If we choose $x=u$ and $y=0$ in Fungibility, we have for all $u,x\in E$ with $f(v)=0$, $$f(u+v)=f(u).$$ In other words, combining an election with a neutral election doesn't change its outcome.

Observe that we have an equivalence relation: two elections are equivalent whenever their outcomes coincide, $$u\sim v \text{ if } f(u)=f(v).$$

Proposition. Under Fungibility, each set of elections with a given outcome form an equivalence class, the tally is the identification map of this equivalence relation, and $O$ is a monoid with $$O\cong <V>/_\sim.$$

Alternatively, we can start our construction with $O$ already equipped with an algebraic structure.

Theorem. Suppose we are given a set $V$ and a monoid $O$. Then, any homomorphism $f: E=<V> \to O$ satisfies Fungibility.

Next, what if we have a richer algebra?

We require that any vote can be cancelled by some other vote or an election. This requirement is satisfied in any group.

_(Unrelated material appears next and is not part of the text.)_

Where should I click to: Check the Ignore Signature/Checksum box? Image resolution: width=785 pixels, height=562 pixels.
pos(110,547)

• Cancellation -- Negative Element: For any $v\in V$, there is some $-v\in E$ such that

$$f(v+(-v))=f(v)+f(-v)=0.$$

In some settings, it isn't possible to have a vote $-v$. For example, the negative of a rating or the “anyone but” selection may not be allowed as votes.

Proposition. Under Fungibility and Cancellation, $O$ is a group with $-X:=f(-v)$, where $f(v)=X$.

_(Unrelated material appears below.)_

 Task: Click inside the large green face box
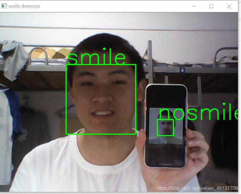pos(101,99)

Then, each equivalence class is a coset with respect to $N=\ker f$, i.e., $$v=f(u) \ \Rightarrow\ f^{-1}(v)=u+N.$$

Proposition. The tally $f:E\to O$ is a homomorphism with respect to $$O\cong <V>/\ker f.$$

Finally, a condition that sets this apart from an arbitrary group and an arbitrary homomorphism. We may require that the outcome of a single vote coincides with the outcome of an election with this vote repeated.

• Unanimity -- Mean: For any $v\in V$,

$$f(v+v)=f(v).$$

But $f$ is a homomorphism! Then we cancel: $$f(v)=f(v+v)= f(v)+f(v) \ \Longrightarrow \ f(v)=0.$$

Thus, we have the main theorem below.

Theorem (Triviality of Tally). Suppose we are given two sets $V$ and $O$ and suppose also that a function $f:<V>\to O$ satisfies Fungibility, Cancellation, and Unanimity. Then $f$ is trivial, $f(x)=0 \forall x$.

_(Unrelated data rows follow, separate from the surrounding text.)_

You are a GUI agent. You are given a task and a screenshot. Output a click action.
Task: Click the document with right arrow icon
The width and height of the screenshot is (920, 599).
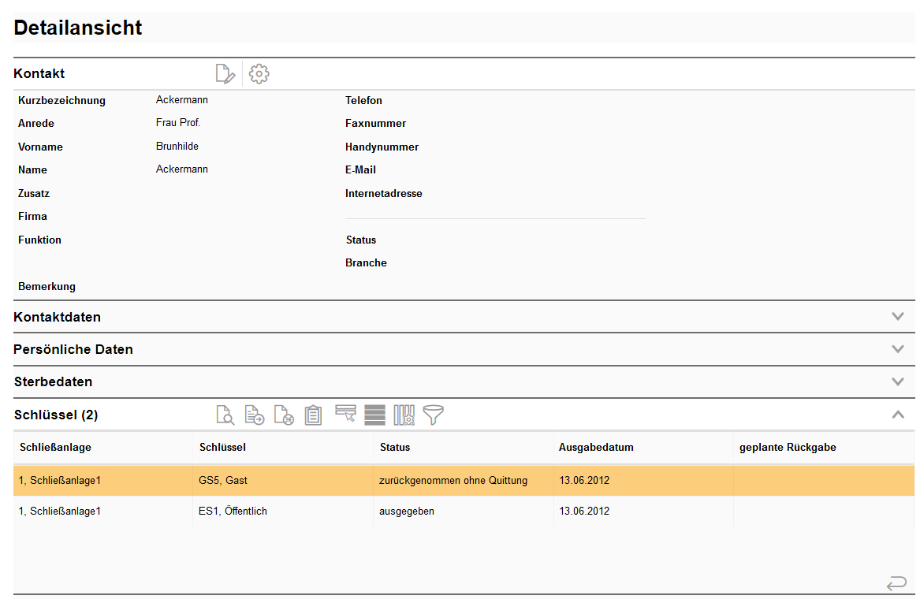(254, 415)
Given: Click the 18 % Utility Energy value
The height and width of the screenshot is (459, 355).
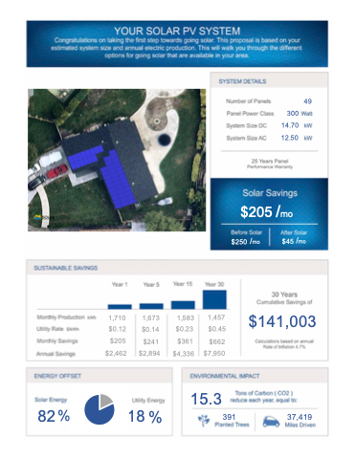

Alternatively, we have this simple algebra in group $O$: $$x=x+x \ \Longrightarrow \ x=0.$$ Then the only group with this property is trivial.

Corollary. Suppose we are given a set $V$ and a group $O$ and suppose also that a homomorphism $f:<V>\to O$ satisfies Unanimity. Then $f$ is trivial, $f(x)=0 \forall x$.

An example of Unanimity without Cancellation is produced by $V$ consisting of the three projections of ${\bf R}^3$ onto the three coordinate planes.